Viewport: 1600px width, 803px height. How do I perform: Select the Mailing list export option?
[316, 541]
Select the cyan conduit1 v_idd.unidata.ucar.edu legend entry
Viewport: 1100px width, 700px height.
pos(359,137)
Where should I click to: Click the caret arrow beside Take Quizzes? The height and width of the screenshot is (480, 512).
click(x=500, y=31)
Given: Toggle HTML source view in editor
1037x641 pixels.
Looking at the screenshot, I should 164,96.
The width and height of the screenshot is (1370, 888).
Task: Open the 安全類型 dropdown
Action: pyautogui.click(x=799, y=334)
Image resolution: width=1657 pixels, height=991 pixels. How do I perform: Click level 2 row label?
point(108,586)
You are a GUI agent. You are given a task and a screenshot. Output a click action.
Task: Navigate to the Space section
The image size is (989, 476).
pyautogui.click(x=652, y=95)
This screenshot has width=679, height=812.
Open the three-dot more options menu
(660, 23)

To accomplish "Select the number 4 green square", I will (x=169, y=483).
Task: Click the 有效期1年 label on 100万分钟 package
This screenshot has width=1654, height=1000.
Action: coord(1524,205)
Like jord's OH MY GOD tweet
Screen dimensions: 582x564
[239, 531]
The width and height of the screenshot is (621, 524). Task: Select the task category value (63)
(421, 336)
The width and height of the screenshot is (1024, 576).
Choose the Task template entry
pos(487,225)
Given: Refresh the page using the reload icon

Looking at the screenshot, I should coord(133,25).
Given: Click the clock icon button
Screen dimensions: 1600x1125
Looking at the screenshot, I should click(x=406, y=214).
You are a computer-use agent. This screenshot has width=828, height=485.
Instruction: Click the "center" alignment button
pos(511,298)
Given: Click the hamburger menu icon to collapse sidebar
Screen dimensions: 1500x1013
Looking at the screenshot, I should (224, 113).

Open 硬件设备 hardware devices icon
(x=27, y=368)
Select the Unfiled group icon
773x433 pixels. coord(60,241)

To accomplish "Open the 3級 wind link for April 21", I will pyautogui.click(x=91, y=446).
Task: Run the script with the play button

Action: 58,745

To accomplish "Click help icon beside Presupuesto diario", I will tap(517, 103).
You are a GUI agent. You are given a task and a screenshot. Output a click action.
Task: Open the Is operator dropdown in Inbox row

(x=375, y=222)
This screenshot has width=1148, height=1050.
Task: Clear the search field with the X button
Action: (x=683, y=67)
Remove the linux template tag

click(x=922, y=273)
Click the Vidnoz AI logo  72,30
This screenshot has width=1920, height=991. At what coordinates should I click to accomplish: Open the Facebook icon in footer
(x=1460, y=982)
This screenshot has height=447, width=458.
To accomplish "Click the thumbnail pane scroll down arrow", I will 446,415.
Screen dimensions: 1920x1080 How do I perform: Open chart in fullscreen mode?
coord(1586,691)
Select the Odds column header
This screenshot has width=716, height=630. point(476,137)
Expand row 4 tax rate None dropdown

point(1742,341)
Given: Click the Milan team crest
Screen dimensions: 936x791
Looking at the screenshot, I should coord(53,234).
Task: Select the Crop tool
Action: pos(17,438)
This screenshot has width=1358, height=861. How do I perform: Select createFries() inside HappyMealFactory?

EXERCISE GOAL> Rewrite each line of the entries above as a Markdown table with two columns, No. and Text. Number the rows in order and omit blank lines.

ANSWER TO THIS TASK>
| No. | Text |
|---|---|
| 1 | Viewport: 1600px width, 803px height. How do I perform: Select the Mailing list export option? |
| 2 | [316, 541] |
| 3 | Select the cyan conduit1 v_idd.unidata.ucar.edu legend entry |
| 4 | Viewport: 1100px width, 700px height. |
| 5 | pos(359,137) |
| 6 | Where should I click to: Click the caret arrow beside Take Quizzes? The height and width of the screenshot is (480, 512). |
| 7 | click(x=500, y=31) |
| 8 | Given: Toggle HTML source view in editor |
| 9 | 1037x641 pixels. |
| 10 | Looking at the screenshot, I should 164,96. |
| 11 | The width and height of the screenshot is (1370, 888). |
| 12 | Task: Open the 安全類型 dropdown |
| 13 | Action: pyautogui.click(x=799, y=334) |
| 14 | Image resolution: width=1657 pixels, height=991 pixels. How do I perform: Click level 2 row label? |
| 15 | point(108,586) |
| 16 | You are a GUI agent. You are given a task and a screenshot. Output a click action. |
| 17 | Task: Navigate to the Space section |
| 18 | The image size is (989, 476). |
| 19 | pyautogui.click(x=652, y=95) |
| 20 | This screenshot has width=679, height=812. |
| 21 | Open the three-dot more options menu |
| 22 | (660, 23) |
| 23 | To accomplish "Select the number 4 green square", I will (x=169, y=483). |
| 24 | Task: Click the 有效期1年 label on 100万分钟 package |
| 25 | This screenshot has width=1654, height=1000. |
| 26 | Action: coord(1524,205) |
| 27 | Like jord's OH MY GOD tweet |
| 28 | Screen dimensions: 582x564 |
| 29 | [239, 531] |
| 30 | The width and height of the screenshot is (621, 524). Task: Select the task category value (63) |
| 31 | (421, 336) |
| 32 | The width and height of the screenshot is (1024, 576). |
| 33 | Choose the Task template entry |
| 34 | pos(487,225) |
| 35 | Given: Refresh the page using the reload icon |
| 36 | Looking at the screenshot, I should coord(133,25). |
| 37 | Given: Click the clock icon button |
| 38 | Screen dimensions: 1600x1125 |
| 39 | Looking at the screenshot, I should click(x=406, y=214). |
| 40 | You are a computer-use agent. This screenshot has width=828, height=485. |
| 41 | Instruction: Click the "center" alignment button |
| 42 | pos(511,298) |
| 43 | Given: Click the hamburger menu icon to collapse sidebar |
| 44 | Screen dimensions: 1500x1013 |
| 45 | Looking at the screenshot, I should (224, 113). |
| 46 | Open 硬件设备 hardware devices icon |
| 47 | (x=27, y=368) |
| 48 | Select the Unfiled group icon |
| 49 | 773x433 pixels. coord(60,241) |
| 50 | To accomplish "Open the 3級 wind link for April 21", I will pyautogui.click(x=91, y=446). |
| 51 | Task: Run the script with the play button |
| 52 | Action: 58,745 |
| 53 | To accomplish "Click help icon beside Presupuesto diario", I will tap(517, 103). |
| 54 | You are a GUI agent. You are given a task and a screenshot. Output a click action. |
| 55 | Task: Open the Is operator dropdown in Inbox row |
| 56 | (x=375, y=222) |
| 57 | This screenshot has width=1148, height=1050. |
| 58 | Task: Clear the search field with the X button |
| 59 | Action: (x=683, y=67) |
| 60 | Remove the linux template tag |
| 61 | click(x=922, y=273) |
| 62 | Click the Vidnoz AI logo  72,30 |
| 63 | This screenshot has width=1920, height=991. At what coordinates should I click to accomplish: Open the Facebook icon in footer |
| 64 | (x=1460, y=982) |
| 65 | This screenshot has height=447, width=458. |
| 66 | To accomplish "Click the thumbnail pane scroll down arrow", I will 446,415. |
| 67 | Screen dimensions: 1920x1080 How do I perform: Open chart in fullscreen mode? |
| 68 | coord(1586,691) |
| 69 | Select the Odds column header |
| 70 | This screenshot has width=716, height=630. point(476,137) |
| 71 | Expand row 4 tax rate None dropdown |
| 72 | point(1742,341) |
| 73 | Given: Click the Milan team crest |
| 74 | Screen dimensions: 936x791 |
| 75 | Looking at the screenshot, I should coord(53,234). |
| 76 | Task: Select the Crop tool |
| 77 | Action: pos(17,438) |
| 78 | This screenshot has width=1358, height=861. How do I perform: Select createFries() inside HappyMealFactory? |